Get Started with SOLOv2 for Instance Segmentation
Perform instance segmentation using the Computer Vision Toolbox™ Model for SOLOv2 Instance Segmentation support package. To learn more about instance segmentation, see Get Started with Instance Segmentation Using Deep Learning. Use the Computer Vision Toolbox Model for SOLOv2 Instance Segmentation support package for the tasks in these sections.
To segment object instances in an image using a pretrained SOLOv2 network, or to perform inference on a test image using a trained SOLOv2 network, see the Segment Image with Pretrained SOLOv2 Network section.
To configure and train a SOLOv2 network to perform transfer learning on your own data, see the Perform Transfer Learning with SOLOv2 section.
The Segmenting Objects by LOcations version 2 (SOLOv2) model for instance segmentation offers the advantage of lightweight, scalable, and memory-efficient architecture [1]. SOLOv2 achieved state-of-the-art performance on the COCO instance segmentation benchmark, outperforming previous models. The model can process inputs of various resolutions due to its multiscale feature pyramid network (FPN), enabling it to capture object details across an extensive range of object sizes. SOLOv2 does not require external region proposal networks, and directly estimates the object centers and associated masks through anchor point localization and mask segmentation modeling.
Install Support Package
You can install the Computer Vision Toolbox Model for SOLOv2 Instance Segmentation from Add-On Explorer. For more information about installing add-ons, see Get and Manage Add-Ons. The support package also requires Deep Learning Toolbox™ and Computer Vision Toolbox. Processing image data on a GPU requires a supported GPU device and Parallel Computing Toolbox™.
Segment Image with Pretrained SOLOv2 Network
Use the process in this section to segment a test image using a pretrained SOLOv2 network with default settings, or to perform inference using a trained SOLOv2 network.
At inference, a fully convolutional network (FCN) backbone of the SOLOv2 network extracts a set of feature maps of various spatial resolutions, or levels, from the input image. The network feeds the extracted feature maps into parallel category and mask branches to generate the final predictions: semantic categories (classes) and instance masks. You can overlay the predicted instance segmentation masks on the image to create the visualization of each object instance, and generate corresponding class labels.
You can perform inference on a test image with default network options using a pretrained SOLOv2 network.

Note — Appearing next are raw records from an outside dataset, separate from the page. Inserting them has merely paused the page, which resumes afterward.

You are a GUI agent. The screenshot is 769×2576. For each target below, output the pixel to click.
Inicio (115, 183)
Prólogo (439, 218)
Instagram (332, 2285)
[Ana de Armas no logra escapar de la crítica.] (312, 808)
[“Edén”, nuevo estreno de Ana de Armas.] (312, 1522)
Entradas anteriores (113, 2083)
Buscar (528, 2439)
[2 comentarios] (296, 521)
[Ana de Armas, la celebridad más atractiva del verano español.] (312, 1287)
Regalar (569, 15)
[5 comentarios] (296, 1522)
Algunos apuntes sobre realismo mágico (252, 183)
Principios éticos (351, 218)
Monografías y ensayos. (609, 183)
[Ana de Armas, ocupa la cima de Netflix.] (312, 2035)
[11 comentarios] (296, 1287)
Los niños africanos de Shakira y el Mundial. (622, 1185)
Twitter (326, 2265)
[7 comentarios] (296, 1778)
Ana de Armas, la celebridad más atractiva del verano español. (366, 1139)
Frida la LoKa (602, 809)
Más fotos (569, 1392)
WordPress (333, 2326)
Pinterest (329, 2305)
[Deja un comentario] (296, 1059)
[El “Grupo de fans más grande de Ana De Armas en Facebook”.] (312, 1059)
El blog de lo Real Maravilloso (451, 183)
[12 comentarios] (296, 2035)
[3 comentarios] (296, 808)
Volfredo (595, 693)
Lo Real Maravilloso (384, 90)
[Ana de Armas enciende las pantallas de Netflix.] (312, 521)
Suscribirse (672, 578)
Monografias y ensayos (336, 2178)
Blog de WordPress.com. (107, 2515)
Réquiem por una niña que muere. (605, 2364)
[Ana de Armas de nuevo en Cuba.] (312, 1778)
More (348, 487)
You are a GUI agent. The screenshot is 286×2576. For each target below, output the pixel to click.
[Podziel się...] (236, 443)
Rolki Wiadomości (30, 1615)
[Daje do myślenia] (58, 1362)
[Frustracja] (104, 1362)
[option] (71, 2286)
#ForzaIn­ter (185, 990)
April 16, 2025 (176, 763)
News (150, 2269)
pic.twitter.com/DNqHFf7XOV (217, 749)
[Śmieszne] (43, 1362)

Load an image or image datastore to segment from the workspace. The SOLOv2 model supports RGB or grayscale images.
I = imread("kobi.png");
Create a
solov2
object to configure a pretrained SOLOv2 network with a ResNet-50 or ResNet-18 backbone as the feature extractor. To increase inference speed at the possible cost of detecting less objects, specify the lightweight ResNet-18 backbone with a reduced number of features,"light-resnet18-coco"
.model = solov2("light-resnet18-coco");
Perform instance segmentation by using the
segmentObjects
object function on the pretrained network, specifying that the function return the object masks, labels, and detection scores.[masks,labels,scores] = segmentObjects(model,I);
Visualize the results by using the
insertObjectMask
function.maskedImage = insertObjectMask(I,masks); imshow(maskedImage)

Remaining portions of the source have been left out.